1904年(明治35年)に初代中島謙吾氏により創業された。
謙吾氏の旧姓は、河野。四国を根拠とする河野水軍の末裔で、安心院に生まれ、長じてからは京都で漆塗りの仕事を覚えたという。その後、中津で中島の家を継ぐことになったのが始まりで、祇園車の山車も作っていたそうだ。
戦前、工場には木地職人から塗り職人まで10名ほどが揃っており、製造分野でも大きな存在だったに違いない。
しかし、太平洋戦争の影響で職人が減り、戦後は製造が難しくなったが、二代目中島五郎氏が、本業である佛壇小売に熱心に取り組み、佛壇店を大きく発展させた。

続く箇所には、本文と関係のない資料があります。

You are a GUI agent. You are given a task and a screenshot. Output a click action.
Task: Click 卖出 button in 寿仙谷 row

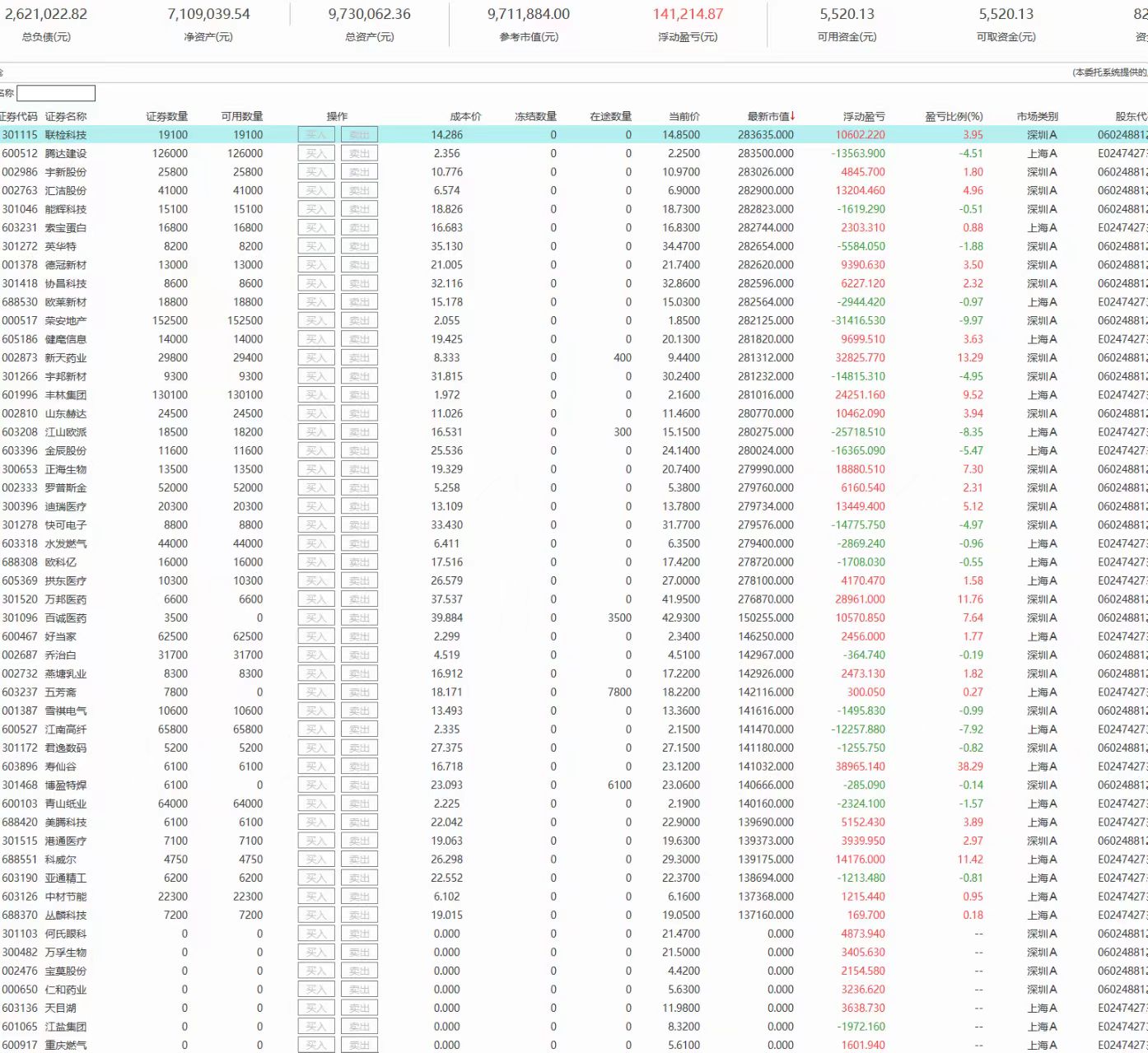tap(359, 766)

佛壇店を3店舗まで拡大し、飛行機から売り出しの宣伝をするなど工夫に満ちた仕事をこなしていた。五郎氏は一方では信仰が深く、在俗者として本願寺派の宗議会副議長まで務めるほどだったとか。
4代目で現社長の宏一郎氏は、若くして社長に就任し、本来の佛壇に加え、オリジナル性の高い香道具や寺院仏具の開発にも力を入れている。現社長のフットワークの良さも加わって、そのアイディアは中津の外にも良い影響を及ぼしているようだ。
宏一郎氏はその一方で、浄土真宗本願寺派仏教青年連盟中央委員長という重要な役目も担っており、店内には、つい長居をしてしまいそうな居心地の良い空気がある。
創業以来、その時代に必要とされる仕事を提供しながら、さらに、地元や人々との心のつながりを大切にしてきた中島家の人々が織り成す空気感なのだろうと感じる。